>>>>

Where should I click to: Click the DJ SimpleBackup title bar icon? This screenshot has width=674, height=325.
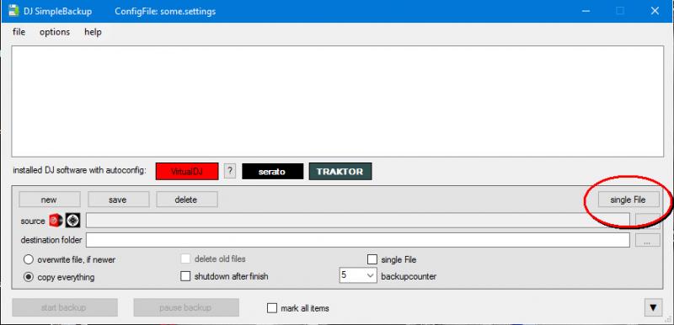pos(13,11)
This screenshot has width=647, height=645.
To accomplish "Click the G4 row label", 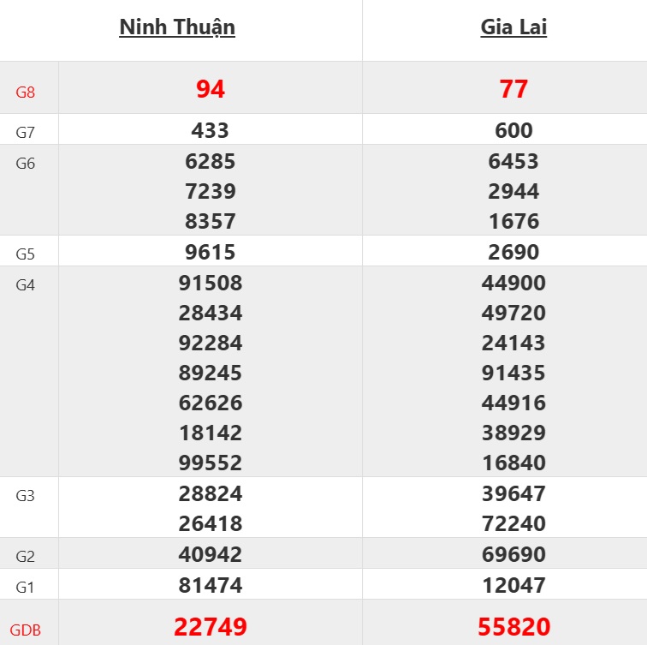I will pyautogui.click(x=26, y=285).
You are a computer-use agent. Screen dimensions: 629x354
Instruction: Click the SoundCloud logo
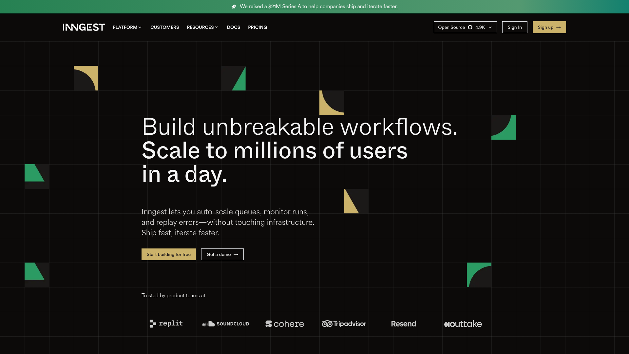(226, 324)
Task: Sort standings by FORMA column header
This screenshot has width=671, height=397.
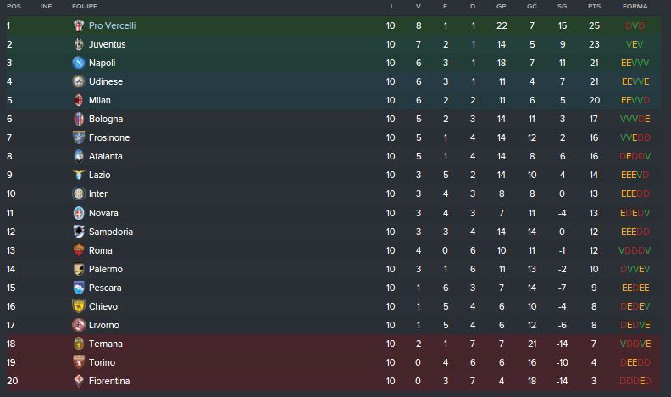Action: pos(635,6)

<<<<

*Zu erledigen*.
Kannst du die Zeilen ab der Zeile mit „You are a computer-use“ bis einschließlich zum Ende der Daten vollständig wiedergeben und dabei jede Koordinate in den Antworten um 96 erhöhen? Lass die Bilder in deiner Antwort weg.

*Gelöste Aufgabe*.
You are a computer-use agent. Screen dimensions: 629x354
Instruction: Click the SoundCloud logo
(322, 420)
Task: Sort standings by FORMA column header
This screenshot has width=671, height=397.
Action: pos(731,102)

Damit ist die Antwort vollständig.